- **TASK**: Recast the listing below as a JSON list of strings with one string per line, leaving out blank lines. Begin at the line that has "Viewport: 610px width, 342px" and stop after the line that has "click(x=836, y=121)".

::::

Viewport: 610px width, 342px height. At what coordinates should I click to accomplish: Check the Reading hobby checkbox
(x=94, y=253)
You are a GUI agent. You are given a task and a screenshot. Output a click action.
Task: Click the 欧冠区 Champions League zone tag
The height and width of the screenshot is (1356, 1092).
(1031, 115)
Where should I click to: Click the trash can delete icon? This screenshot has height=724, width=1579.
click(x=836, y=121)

::::

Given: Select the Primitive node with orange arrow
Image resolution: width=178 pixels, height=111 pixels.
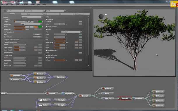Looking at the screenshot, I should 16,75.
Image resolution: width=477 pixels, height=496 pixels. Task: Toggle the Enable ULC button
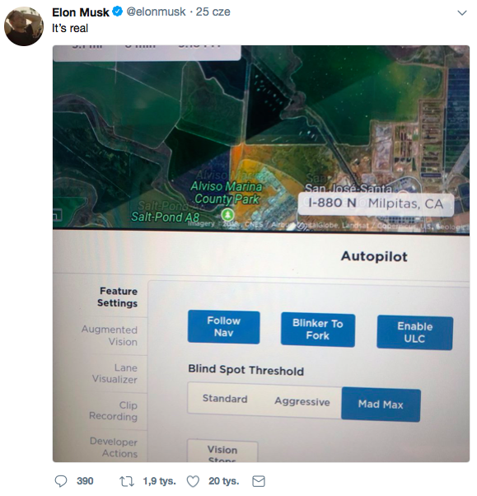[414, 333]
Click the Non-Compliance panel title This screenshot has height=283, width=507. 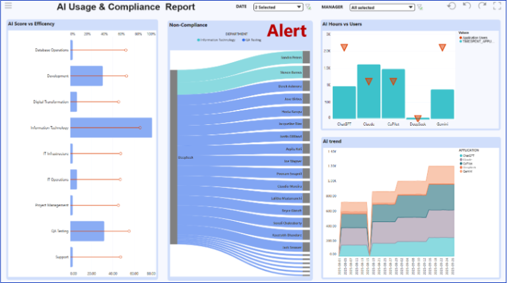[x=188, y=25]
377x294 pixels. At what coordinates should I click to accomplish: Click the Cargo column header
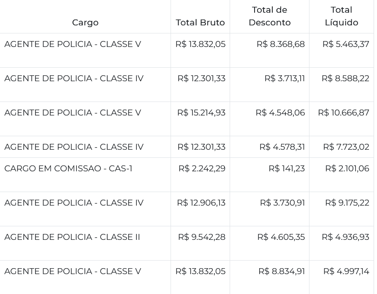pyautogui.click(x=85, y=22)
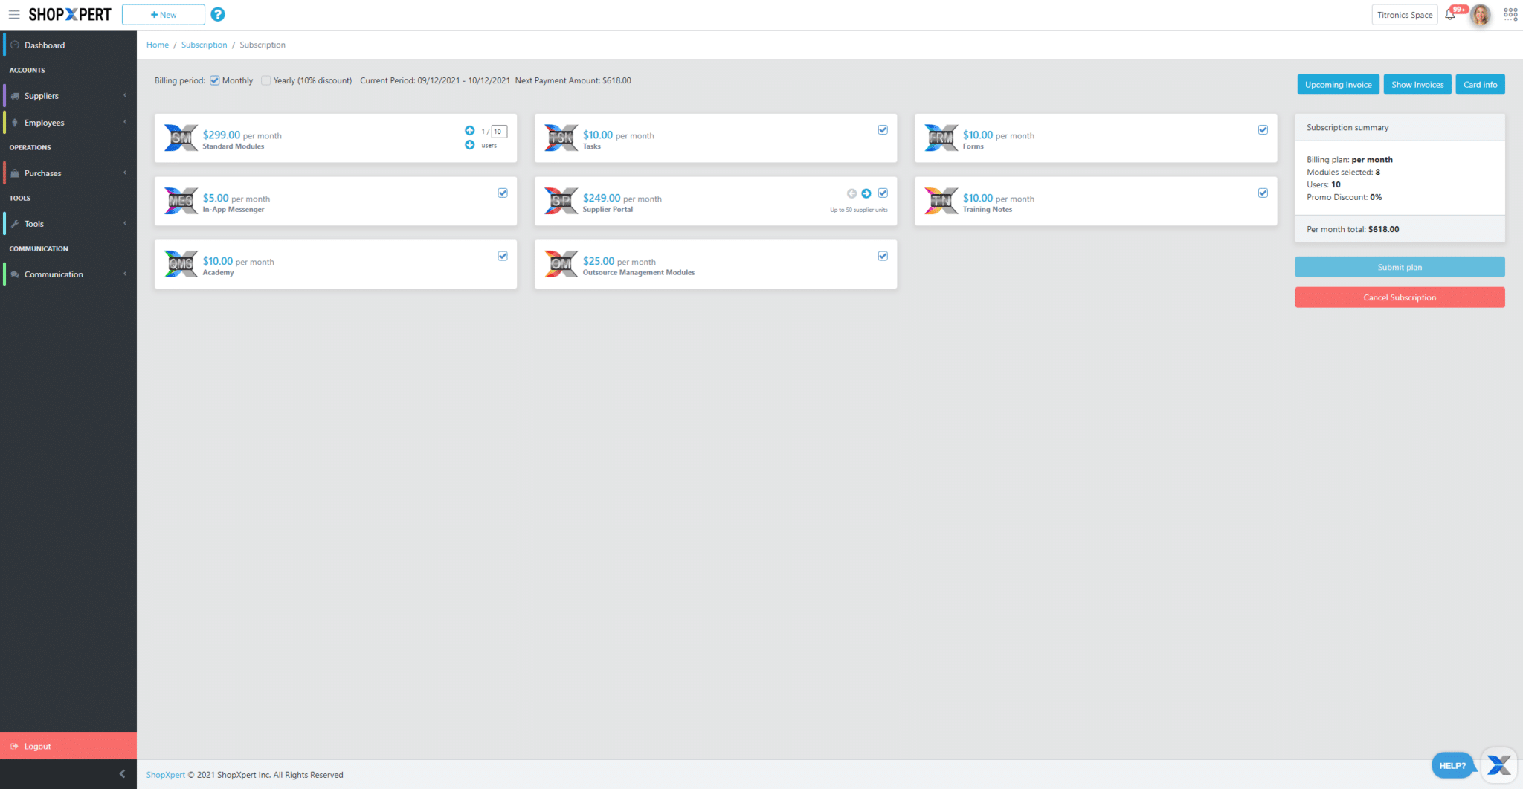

::::

- **COMPLETE OUTPUT**:
[
  "Viewport: 610px width, 342px height. At what coordinates should I click to accomplish: Check the Reading hobby checkbox",
  "(x=94, y=253)",
  "You are a GUI agent. You are given a task and a screenshot. Output a click action.",
  "Task: Click the 欧冠区 Champions League zone tag",
  "The height and width of the screenshot is (1356, 1092).",
  "(1031, 115)",
  "Where should I click to: Click the trash can delete icon? This screenshot has height=724, width=1579.",
  "click(x=836, y=121)"
]